Golden spoke to Sibble again on December 1, 2020. Id., ¶ 28. He complained about the cold temperatures. He told Sibble that if he did nothing about the situation, he would file a' grievance. In response, Sibble “verbally threatened Plaintiff that, if Plaintiff did so, that he would issue Plaintiff a misconduct for complaining too much.” Id., ¶ 29.

Golden filed a grievance about Sibble's reaction, writing that he had threatened him with a misconduct. Id., ¶ 41. He wrote Grievance No. 903257 on December 4, 2020, and it was received on December 8, 2020.

On December 10, 2020, Golden asked Perrin if she had received his most recent request for a blanket. AZ.,¶ 30. She replied that she had not, and that she had been “too busy.” Id. But Golden had requested that corrections officer Knapp speak with Perrin about his winter coat and blanket. Id., ¶ 31. When Golden later asked Knapp about this, she told him that she had orally told Perrin and handed her the written request. Id.

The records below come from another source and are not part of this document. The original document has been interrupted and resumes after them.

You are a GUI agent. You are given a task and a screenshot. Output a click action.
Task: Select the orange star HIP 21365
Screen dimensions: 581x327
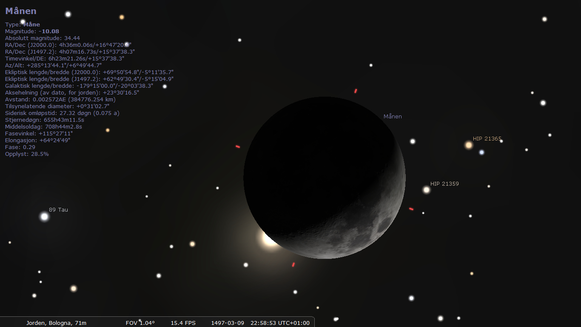tap(469, 145)
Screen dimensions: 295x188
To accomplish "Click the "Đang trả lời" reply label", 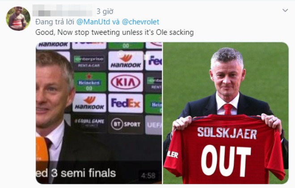I will click(55, 22).
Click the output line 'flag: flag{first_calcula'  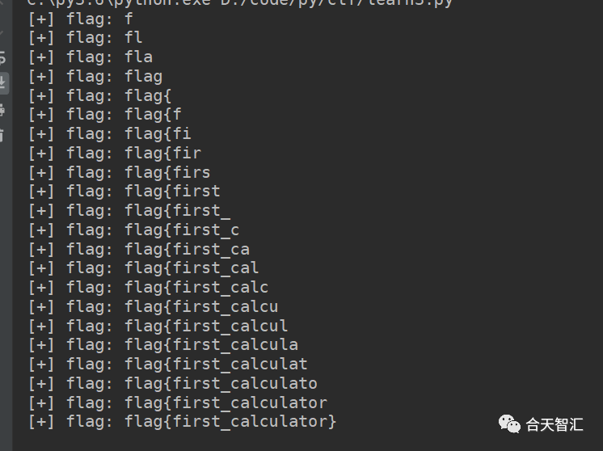(162, 345)
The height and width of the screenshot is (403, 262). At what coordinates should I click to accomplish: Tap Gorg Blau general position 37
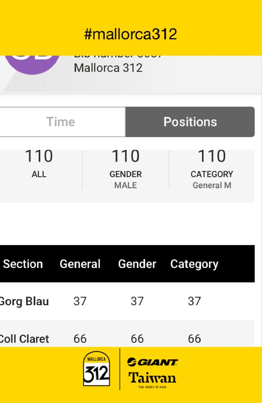pos(80,302)
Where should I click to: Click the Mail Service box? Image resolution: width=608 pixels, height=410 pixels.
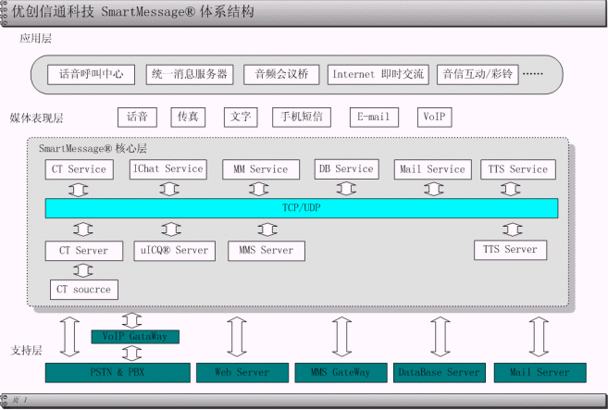[x=432, y=169]
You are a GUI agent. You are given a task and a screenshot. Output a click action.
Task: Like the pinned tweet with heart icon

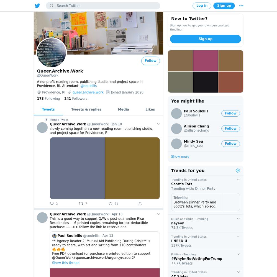point(111,204)
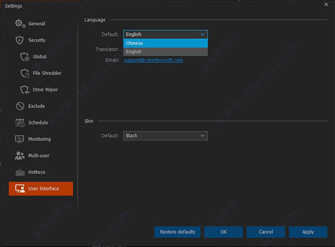
Task: Open the support@cybertronsoft.com email link
Action: pyautogui.click(x=154, y=60)
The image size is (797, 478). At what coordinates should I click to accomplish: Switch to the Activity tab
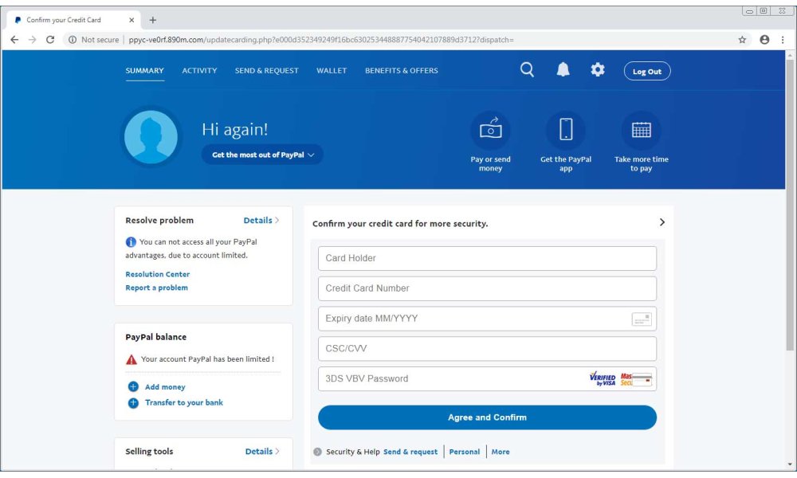199,70
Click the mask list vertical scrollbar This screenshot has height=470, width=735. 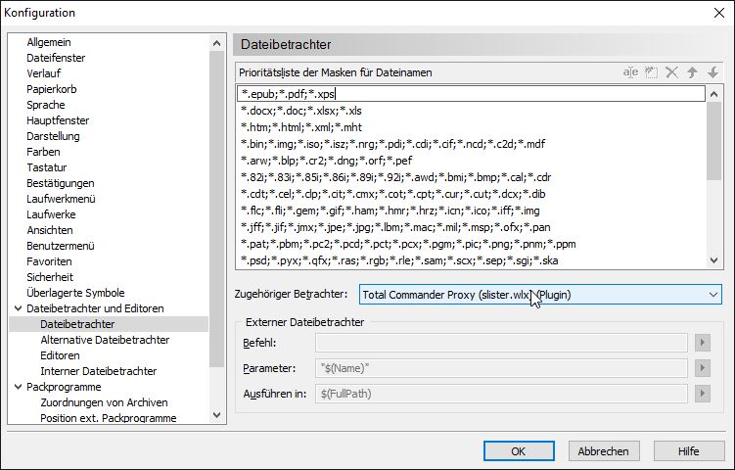click(713, 176)
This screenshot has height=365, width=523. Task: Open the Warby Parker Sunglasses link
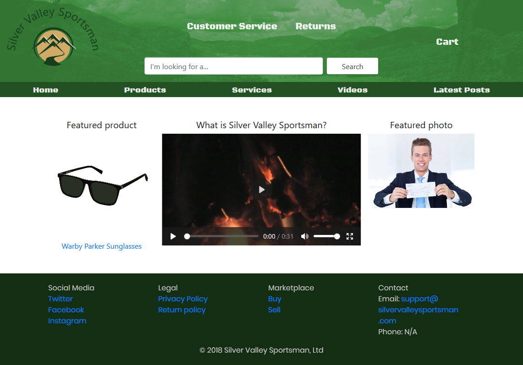(x=102, y=246)
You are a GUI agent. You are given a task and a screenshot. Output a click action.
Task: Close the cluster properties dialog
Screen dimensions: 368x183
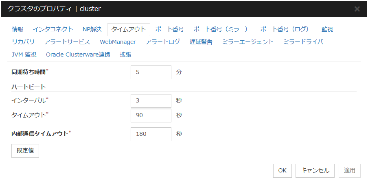357,9
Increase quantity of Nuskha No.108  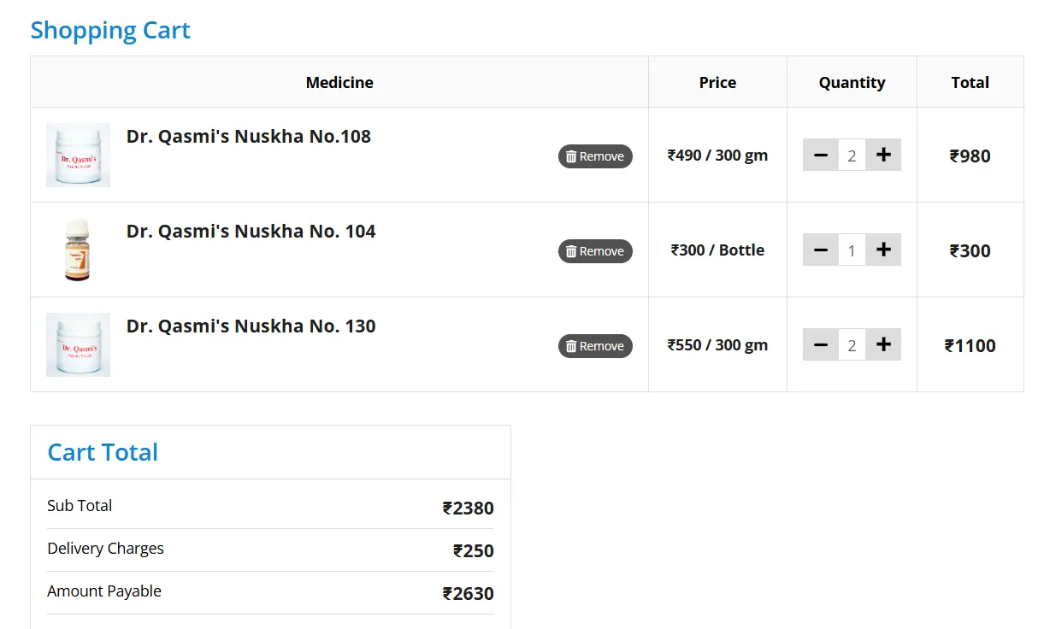pyautogui.click(x=883, y=156)
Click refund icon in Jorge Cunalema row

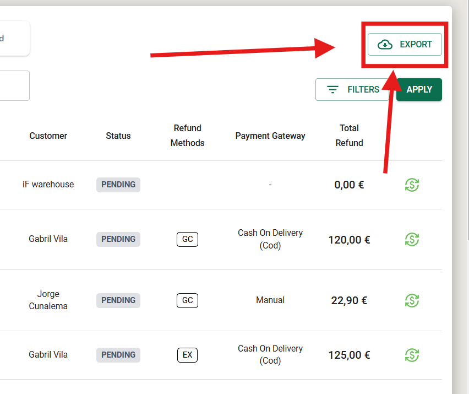[x=412, y=300]
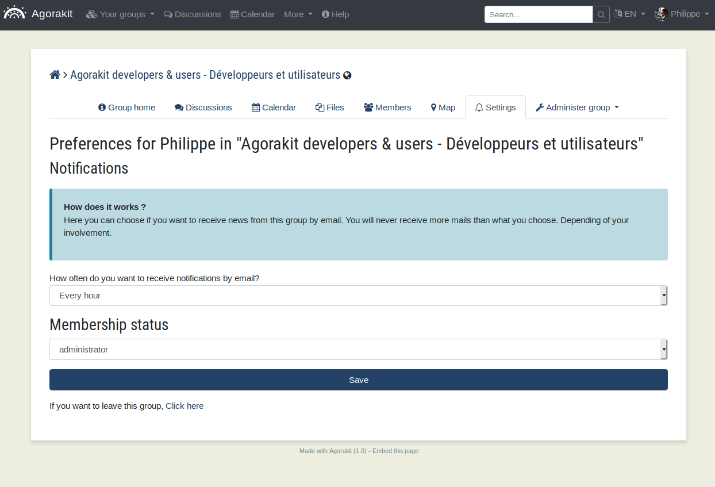Viewport: 715px width, 487px height.
Task: Click the search magnifier button
Action: pos(601,15)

At this point, Golden felt “helpless and desperate.” Id., ¶ 32. He told Perrin that “he intended to commit suicide because he could not stand the cold any longer.” Id. After this, Golden was taken to the Mental Health Department and interviewed by a mental health professional. Id., ¶¶ 33, 34. He explained that he was cold without his winter coat and blanket. Id. He said that he would not commit suicide if he was given a blanket, a winter coat, and two pairs of pants. Id., ¶ 38. He then spoke with Lieutenant Hollis. Golden was moved for mental health reasons, Hollis said. Id., ¶ 35. He had not received a misconduct, he added. Id. Golden was then taken to the Restricted Housing Unit (RHU). Id., ¶ 38.